School B. P8 = -0.11 Outstanding
School C P8 = 0.44 Outstanding
School D P8 = -0.33 RI.
All of this is delusional misinformation.  All of this has to go.  The appalling cult of Outstanding that has grown in the country is simply ludicrous. I know heads who have had massive mental health issues simply around whether their school falls on the right side of the Good/Outstanding divide -because they perceive the stakes to be so high.  The competitive rat-race behaviours around school badging and promotion are ugly -disgraceful at times.   I once had an email from a Head who had ‘Leadership Ofsted Rated Outstanding’ in her email sign-off. Nauseating.  The next year, her results dropped 20%.  Awkward.  What kind of system creates that culture? Not a healthy one.
So, what’s the alternative?
I’ve got some extremely radical suggestions but, for now, I just want to suggest changes that are plausible and justifiable within our current system:
First of all, follow the Heads’ Roundtable/Stephen Tierney idea of taking safeguarding out of the standards inspections and do them separately. It’s too important and should be done annually by specialists.
Remove all the grades. They are simply too unreliable to sustain.
Abolish Progress 8 as a performance measure and relegate it to the place it belongs as a school management tool.  It’s too flawed as it stands.
Publish an annual data report that does not contain any false comparisons or made-up algorithmic constructs.  Attainment data by subjects, multiple benchmarks, prior attainment data presented in profiles, not averages – detail over simplicity; truth over falsehood.
Publish inspection reports informed by multiple visits including at least one person who has known a school over time.  Reports should focus on key strengths and key areas for improvement written in a language that conveys the strengths and weaknesses in an honest and meaningful manner, including the appropriate degree of complexity where patterns are unclear. This could include suggested timeframes for improvement in certain areas where the issues are significant.
Create a separate process for schools showing chronic weaknesses.  This should include a period of purdah to allow for rapid responses to significant areas of concern prior to reports being published.   Schools need to have the opportunity to make radical changes in response to issues without being exposed to public scrutiny. I envisage something like a three-month rapid response window – not longer, as this would be counterproductive in terms of impact.

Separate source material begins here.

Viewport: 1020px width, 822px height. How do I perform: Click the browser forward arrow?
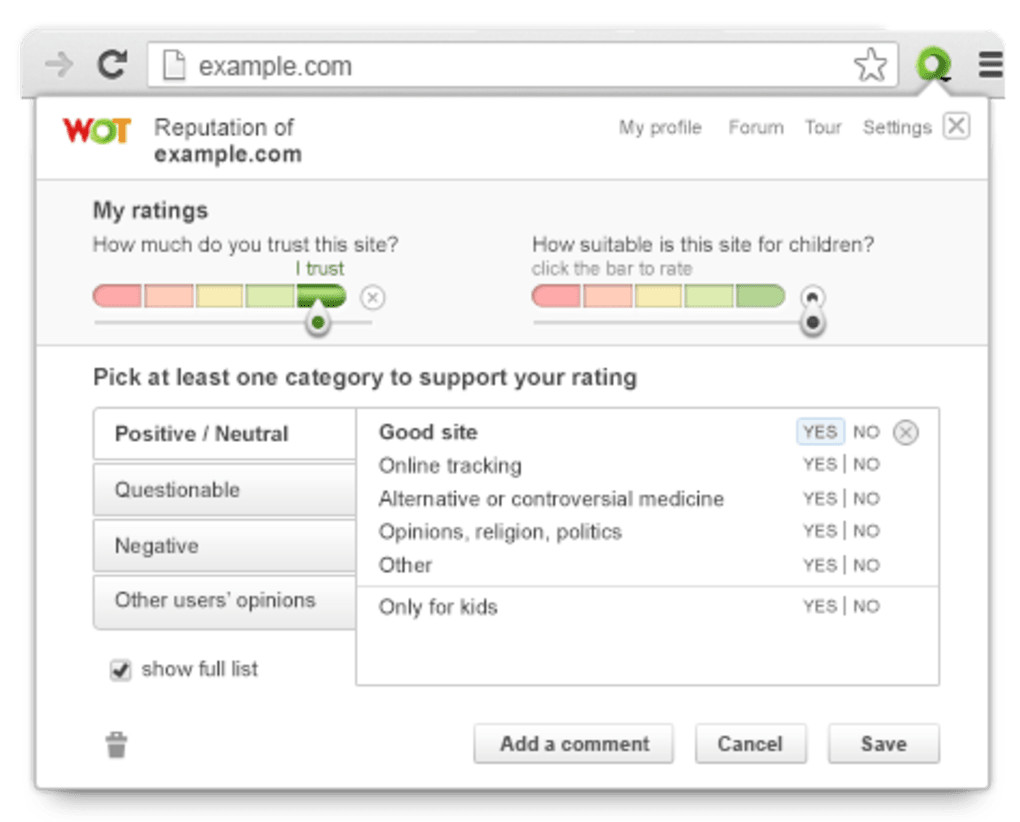59,66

My view is that these changes would not be any softer or less rigorous.  But they would be more humane, more accurate and more sustainable.  And if that is true, or even close to being true, surely they should be given serious consideration.  The question is whether the people with the power to make the change have too much invested in justifying the current system to allow themselves to contemplate reversing years of policy.  It’s got to be worth a look though hasn’t it?